LISTED RECORDS:

-=-=-=-=-

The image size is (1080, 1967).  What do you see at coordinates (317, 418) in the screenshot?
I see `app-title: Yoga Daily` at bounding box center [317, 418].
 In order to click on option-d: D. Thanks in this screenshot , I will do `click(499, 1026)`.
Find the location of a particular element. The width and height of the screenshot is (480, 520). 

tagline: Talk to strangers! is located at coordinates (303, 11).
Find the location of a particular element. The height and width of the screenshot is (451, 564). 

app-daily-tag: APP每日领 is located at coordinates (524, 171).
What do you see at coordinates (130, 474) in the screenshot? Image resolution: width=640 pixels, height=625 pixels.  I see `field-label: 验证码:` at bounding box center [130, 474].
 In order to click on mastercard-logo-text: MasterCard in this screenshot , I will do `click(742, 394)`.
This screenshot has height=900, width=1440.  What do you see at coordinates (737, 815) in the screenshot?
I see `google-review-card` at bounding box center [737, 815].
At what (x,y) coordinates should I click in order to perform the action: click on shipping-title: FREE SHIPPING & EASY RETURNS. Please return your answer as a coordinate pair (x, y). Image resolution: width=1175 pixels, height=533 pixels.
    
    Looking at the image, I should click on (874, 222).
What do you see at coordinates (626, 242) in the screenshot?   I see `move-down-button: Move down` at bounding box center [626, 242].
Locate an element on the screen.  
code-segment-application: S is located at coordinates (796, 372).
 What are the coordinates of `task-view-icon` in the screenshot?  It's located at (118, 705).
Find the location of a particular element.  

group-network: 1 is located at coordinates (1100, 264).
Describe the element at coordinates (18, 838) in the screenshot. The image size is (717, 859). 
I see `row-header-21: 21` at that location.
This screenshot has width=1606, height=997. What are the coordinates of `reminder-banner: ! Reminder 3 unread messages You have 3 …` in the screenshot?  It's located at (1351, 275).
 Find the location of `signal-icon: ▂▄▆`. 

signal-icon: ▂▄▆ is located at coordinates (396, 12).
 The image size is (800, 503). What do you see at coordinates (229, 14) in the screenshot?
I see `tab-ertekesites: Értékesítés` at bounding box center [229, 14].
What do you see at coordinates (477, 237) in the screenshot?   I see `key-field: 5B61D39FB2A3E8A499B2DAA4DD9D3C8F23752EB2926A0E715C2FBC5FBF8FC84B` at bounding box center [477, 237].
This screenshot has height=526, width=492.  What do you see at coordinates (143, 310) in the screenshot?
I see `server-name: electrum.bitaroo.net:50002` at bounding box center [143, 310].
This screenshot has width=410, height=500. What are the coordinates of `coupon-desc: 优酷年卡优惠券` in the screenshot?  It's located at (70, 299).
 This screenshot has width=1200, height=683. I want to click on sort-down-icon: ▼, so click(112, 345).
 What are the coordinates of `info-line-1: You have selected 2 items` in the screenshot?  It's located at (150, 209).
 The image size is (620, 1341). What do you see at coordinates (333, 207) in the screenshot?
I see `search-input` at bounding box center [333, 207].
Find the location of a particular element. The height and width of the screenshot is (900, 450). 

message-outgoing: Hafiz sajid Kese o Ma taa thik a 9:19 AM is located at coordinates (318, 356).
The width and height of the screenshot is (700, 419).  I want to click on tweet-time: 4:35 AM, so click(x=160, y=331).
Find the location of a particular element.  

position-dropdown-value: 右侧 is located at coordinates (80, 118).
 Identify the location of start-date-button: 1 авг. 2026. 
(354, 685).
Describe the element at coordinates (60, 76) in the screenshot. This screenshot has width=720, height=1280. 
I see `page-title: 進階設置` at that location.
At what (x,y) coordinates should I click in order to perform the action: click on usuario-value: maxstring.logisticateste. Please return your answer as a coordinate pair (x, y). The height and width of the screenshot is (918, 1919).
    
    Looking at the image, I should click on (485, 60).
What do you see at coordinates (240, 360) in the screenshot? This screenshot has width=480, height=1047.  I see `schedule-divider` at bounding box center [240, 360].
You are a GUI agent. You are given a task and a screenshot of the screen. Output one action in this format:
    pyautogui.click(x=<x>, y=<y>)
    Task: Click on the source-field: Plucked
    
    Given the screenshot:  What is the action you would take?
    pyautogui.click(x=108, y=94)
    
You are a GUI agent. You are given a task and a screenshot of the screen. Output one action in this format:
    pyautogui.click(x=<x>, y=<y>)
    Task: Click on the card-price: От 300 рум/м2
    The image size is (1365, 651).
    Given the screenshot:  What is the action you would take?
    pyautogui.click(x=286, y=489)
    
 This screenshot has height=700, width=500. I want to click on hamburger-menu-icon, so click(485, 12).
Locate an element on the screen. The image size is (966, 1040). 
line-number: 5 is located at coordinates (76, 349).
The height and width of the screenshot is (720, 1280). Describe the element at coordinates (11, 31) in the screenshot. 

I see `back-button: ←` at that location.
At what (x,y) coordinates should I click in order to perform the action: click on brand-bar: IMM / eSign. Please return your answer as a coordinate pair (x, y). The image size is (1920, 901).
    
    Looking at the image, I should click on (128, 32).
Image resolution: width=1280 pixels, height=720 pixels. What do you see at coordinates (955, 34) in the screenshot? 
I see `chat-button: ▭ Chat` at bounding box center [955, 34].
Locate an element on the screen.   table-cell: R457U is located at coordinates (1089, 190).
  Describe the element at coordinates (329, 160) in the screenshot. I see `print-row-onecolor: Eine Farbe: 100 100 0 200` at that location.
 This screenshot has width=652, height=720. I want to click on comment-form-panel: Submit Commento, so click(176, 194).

-=-=-=-=-

WHAT TO PRODUCE:
Copy these records word for word, from the first line to the last.

WRITTEN RESPONSE:
The image size is (1080, 1967).  What do you see at coordinates (317, 418) in the screenshot?
I see `app-title: Yoga Daily` at bounding box center [317, 418].
 In order to click on option-d: D. Thanks in this screenshot , I will do `click(499, 1026)`.
Find the location of a particular element. The width and height of the screenshot is (480, 520). 

tagline: Talk to strangers! is located at coordinates (303, 11).
Find the location of a particular element. The height and width of the screenshot is (451, 564). 

app-daily-tag: APP每日领 is located at coordinates (524, 171).
What do you see at coordinates (130, 474) in the screenshot? Image resolution: width=640 pixels, height=625 pixels.  I see `field-label: 验证码:` at bounding box center [130, 474].
 In order to click on mastercard-logo-text: MasterCard in this screenshot , I will do `click(742, 394)`.
This screenshot has height=900, width=1440.  What do you see at coordinates (737, 815) in the screenshot?
I see `google-review-card` at bounding box center [737, 815].
At what (x,y) coordinates should I click in order to perform the action: click on shipping-title: FREE SHIPPING & EASY RETURNS. Please return your answer as a coordinate pair (x, y). Image resolution: width=1175 pixels, height=533 pixels.
    
    Looking at the image, I should click on (874, 222).
What do you see at coordinates (626, 242) in the screenshot?   I see `move-down-button: Move down` at bounding box center [626, 242].
Locate an element on the screen.  
code-segment-application: S is located at coordinates (796, 372).
 What are the coordinates of `task-view-icon` in the screenshot?  It's located at (118, 705).
Find the location of a particular element.  

group-network: 1 is located at coordinates (1100, 264).
Describe the element at coordinates (18, 838) in the screenshot. The image size is (717, 859). 
I see `row-header-21: 21` at that location.
This screenshot has width=1606, height=997. What are the coordinates of `reminder-banner: ! Reminder 3 unread messages You have 3 …` in the screenshot?  It's located at (1351, 275).
 Find the location of `signal-icon: ▂▄▆`. 

signal-icon: ▂▄▆ is located at coordinates (396, 12).
 The image size is (800, 503). What do you see at coordinates (229, 14) in the screenshot?
I see `tab-ertekesites: Értékesítés` at bounding box center [229, 14].
What do you see at coordinates (477, 237) in the screenshot?   I see `key-field: 5B61D39FB2A3E8A499B2DAA4DD9D3C8F23752EB2926A0E715C2FBC5FBF8FC84B` at bounding box center [477, 237].
This screenshot has height=526, width=492.  What do you see at coordinates (143, 310) in the screenshot?
I see `server-name: electrum.bitaroo.net:50002` at bounding box center [143, 310].
This screenshot has width=410, height=500. What are the coordinates of `coupon-desc: 优酷年卡优惠券` in the screenshot?  It's located at (70, 299).
 This screenshot has width=1200, height=683. I want to click on sort-down-icon: ▼, so click(112, 345).
 What are the coordinates of `info-line-1: You have selected 2 items` in the screenshot?  It's located at (150, 209).
 The image size is (620, 1341). What do you see at coordinates (333, 207) in the screenshot?
I see `search-input` at bounding box center [333, 207].
Find the location of a particular element. The height and width of the screenshot is (900, 450). 

message-outgoing: Hafiz sajid Kese o Ma taa thik a 9:19 AM is located at coordinates (318, 356).
The width and height of the screenshot is (700, 419).  I want to click on tweet-time: 4:35 AM, so click(x=160, y=331).
Find the location of a particular element.  

position-dropdown-value: 右侧 is located at coordinates (80, 118).
 Identify the location of start-date-button: 1 авг. 2026. 
(354, 685).
Describe the element at coordinates (60, 76) in the screenshot. This screenshot has width=720, height=1280. 
I see `page-title: 進階設置` at that location.
At what (x,y) coordinates should I click in order to perform the action: click on usuario-value: maxstring.logisticateste. Please return your answer as a coordinate pair (x, y). The height and width of the screenshot is (918, 1919).
    
    Looking at the image, I should click on (485, 60).
What do you see at coordinates (240, 360) in the screenshot? This screenshot has width=480, height=1047.  I see `schedule-divider` at bounding box center [240, 360].
You are a GUI agent. You are given a task and a screenshot of the screen. Output one action in this format:
    pyautogui.click(x=<x>, y=<y>)
    Task: Click on the source-field: Plucked
    
    Given the screenshot:  What is the action you would take?
    pyautogui.click(x=108, y=94)
    
You are a GUI agent. You are given a task and a screenshot of the screen. Output one action in this format:
    pyautogui.click(x=<x>, y=<y>)
    Task: Click on the card-price: От 300 рум/м2
    The image size is (1365, 651).
    Given the screenshot:  What is the action you would take?
    pyautogui.click(x=286, y=489)
    
 This screenshot has height=700, width=500. I want to click on hamburger-menu-icon, so click(485, 12).
Locate an element on the screen. The image size is (966, 1040). 
line-number: 5 is located at coordinates (76, 349).
The height and width of the screenshot is (720, 1280). Describe the element at coordinates (11, 31) in the screenshot. 

I see `back-button: ←` at that location.
At what (x,y) coordinates should I click in order to perform the action: click on brand-bar: IMM / eSign. Please return your answer as a coordinate pair (x, y). The image size is (1920, 901).
    
    Looking at the image, I should click on (128, 32).
Image resolution: width=1280 pixels, height=720 pixels. What do you see at coordinates (955, 34) in the screenshot? 
I see `chat-button: ▭ Chat` at bounding box center [955, 34].
Locate an element on the screen.   table-cell: R457U is located at coordinates (1089, 190).
  Describe the element at coordinates (329, 160) in the screenshot. I see `print-row-onecolor: Eine Farbe: 100 100 0 200` at that location.
 This screenshot has width=652, height=720. I want to click on comment-form-panel: Submit Commento, so click(176, 194).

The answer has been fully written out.